Public spending will rise by 23 per cent, says NPA

CICO construction staff working on a road section in Arua Town. The National Planning Authority says government expenditure on such public undertakings will go up by 23 per cent. PHOTO BY CLEMENT ALUMA

What you need to know:

  • Plan. We are proposing to expand our fiscal space - Dr Joseph Muvawala.

Entebbe.

The National Planning Authority (NPA) has projected Uganda’s public spending will go up by 23 per cent of the Gross Domestic Product (GDP) because of the many development projects being planned to usher in sustainable economic growth and development.

The country’s fiscal policy has generally been ambitious and expansionary over the past decade in support of the National Development Plan and Vision 2040 with the national Budget reaching Shs26.3 trillion. The national Budget is normally a reflection of public spending.

The World Bank said recently that between 2008/09 and 2014/15 financial years, the value of total expenditure increased from 15 per cent to 19.4 per cent with Uganda’s average annual expenditure amounting to a value of 17.4 per cent of GDP over this period.
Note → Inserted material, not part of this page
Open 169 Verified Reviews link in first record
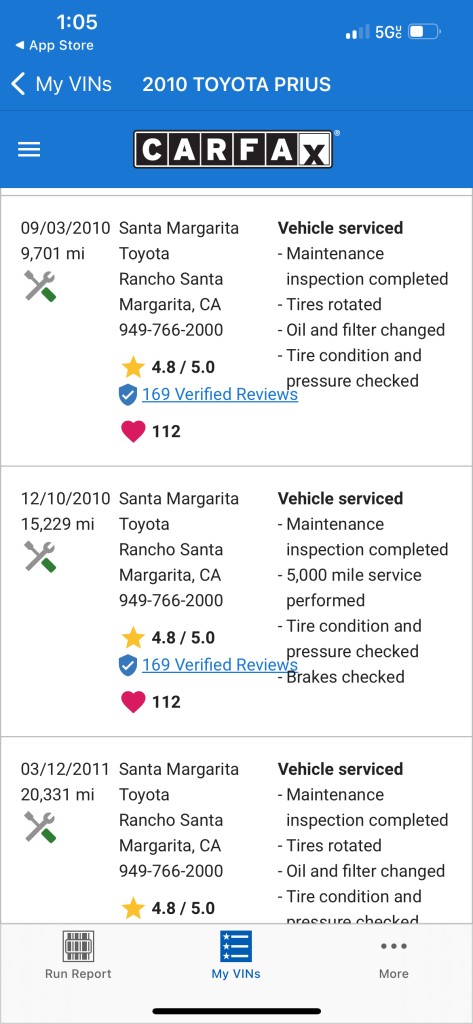 tap(220, 394)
This was 10 percentage points lower than that of any of its regional peers, with Kenya’s average expenditure standing at 29 per cent, Rwanda’s at 28 per cent and Tanzania’s at 27 per cent.

Making a keynote address on behalf of the State minister for Planning during the 4th Economic Forum of the Institute of Certified Public Accountants of Uganda (ICPAU) at Imperial Resort Beach Hotel Entebbe last week, the executive director NPA, Dr Joseph Muvawala, said: “In our new economic policy planning, we believe that public spending will go up by 23 per cent of the GDP.”
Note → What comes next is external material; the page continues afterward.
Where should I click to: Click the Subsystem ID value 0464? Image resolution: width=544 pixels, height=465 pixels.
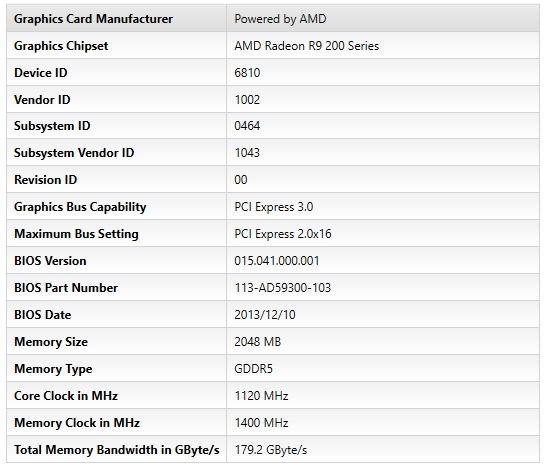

Dr Muvawala added: “We are proposing to expand our fiscal space and this also means recapitalising Bank of Uganda (BoU) by an extra Shs500 billion to be able to clean up the mess like high inflation that comes with government increased public expenditure (expansionary fiscal policy).”

The Central Bank’s principal objective is formulation and implementation of monetary policy directed to achieving and maintaining stability in the general levels of prices in the entire economy. The aim is to achieve stable prices - that is low inflation - and to sustain the value of the currency.

Recent fiscal expansion in Uganda is largely a result of significant increases in expenditure to implement an ambitious public investment programme, without corresponding increases in terms of revenue collection which has been in the range of 12 to 13 per cent of the GDP.

Dr Muvawala explained there is a cost in maintaining macroeconomic stability which people do not know and is the reason BoU should be adequately capitalised.

While opening the ICPAU Economic Forum earlier on, the State minister for Planning David Bahati, said government is focusing on transforming the country into an industrialised economy by ensuring value addition in agricultural products.

On the financing aspects of development programmes and private sector enterprise, Mr Bahati, said: “The government is focusing on recapitalising Uganda Development Bank (UDB) and going back to concessional borrowings.”
In the last few years, government has been borrowing heavily on non-concessional basis which is expensive compared to concessional loans.

However, as the government refocuses on UDB to support enterprise development in the country, Dr Muvawala advised UDB should be managed on private sector principles. “If we do it the other way round like that of the 1970s to 1980s, we are dead. We do not want a development bank which competes with the commercial banks. We also want a development bank which is restructured,” he said.

Uganda is among the countries in the world with highest population growth.
Currently, the country’s current population growth rate per annum is 3.1 per cent compared to world average of 1.2 per cent.

On the proposed revival of Uganda Airlines, Dr Muvawala said government should have a 51 per cent stake in it and the other should be private, adding in case the national carrier is revived as plans are, then government should handle Uganda Airlines as an infrastructure to support development needs in the country.

Despite the difficulties the airlines are faced with, Dr Muvawala said: “Nowhere in the world a country has become a middle income country without a national airline.”

The chief executive officer ICPAU, Mr Derick Nkajja, said the institute’s economic forum aims at shaping policy debates in the country to find solutions to the country’s economic challenges.

Individual spending
Quoting Uganda Bureau of Statistics figures, Dr Fred Muhumuza, a Kampala-based economist and researcher, said: “Household expenditure in Uganda per month stands at Shs244, 000 which is very low. It means one person spends Shs1, 200 per day.”